Many of the tips for communicating science (e.g. less jargon, shorter sentences, etc.) essentially lower the reading level required for understanding science writing, thereby improving accessibility and reaching younger audiences. Thus, improving our science communication skills will enable us to reach and inspire a younger audience.

In addition, social media is widely recognized as a tool for communicating science and has been described as the language of the youth. Mastering outreach on these platforms requires improving science communication skills (e.g. introducing a paper with only 140 characters on Twitter), but will likely reach youth that wouldn’t have known about our research otherwise.

Adapt to shifts in funding

More and more, the importance of this skill is being recognized, with top-down calls for more science engagement and ‘science for society’. Requirements from grant-funding agencies are, right now, changing! For example, many project proposals have to commit to disseminating the outcomes to society or incorporate ‘broader impacts’, such as mentoring a student or conducting educational outreach.

I was first introduced to the ‘broader impacts’ requirement when applying for the National Science Foundation (NSF) Graduate Research Fellowship Program in the US. Each proposal required a section titled ‘Broader Impacts’ where I was meant to explain how my project would immediately benefit society, aside from the results of the research.
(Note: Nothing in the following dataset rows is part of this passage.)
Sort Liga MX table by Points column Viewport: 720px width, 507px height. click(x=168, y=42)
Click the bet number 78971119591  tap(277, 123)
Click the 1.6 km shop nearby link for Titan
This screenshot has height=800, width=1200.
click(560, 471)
Educational outreach and public engagement are ideal criteria for this section, and both of these activities heavily depend on science communication skills. To my knowledge, the NSF now requires a statement of broader impacts on every proposal.

Ensure accuracy

The final reason I suggest improving your science communication ability is so that you can share your own research yourself. Regardless of how good external science communicators are (science journalists, media specialists, marketing agents, public relations, etc.), the scientists that did the research have the best understanding of its significance. Inevitably, like the ‘telephone’ game we played when we were children, the message gets distorted the farther it gets from the source. Results are commonly reported inaccurately in media because the writers aren’t scientists, and they want to sell issues rather than report results. Generally, the results aren’t distorted, but the relativity, representation, and implications are.
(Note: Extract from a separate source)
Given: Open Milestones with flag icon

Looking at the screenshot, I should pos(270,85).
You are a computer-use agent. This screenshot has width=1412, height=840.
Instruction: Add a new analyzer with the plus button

The personal justification for me to spend time practicing and improving my science communication comes from the same part of the heart as my passion for research. If you are like me, having pursued a career of research as a means to make a positive impact on the planet, I am confident fine-tuning your ability to communicate science will increase the size of that impact. Together we can improve the face of science in the public eye, inspiring others and informing more decisions, while learning to make the most of the world we live in for the people around us.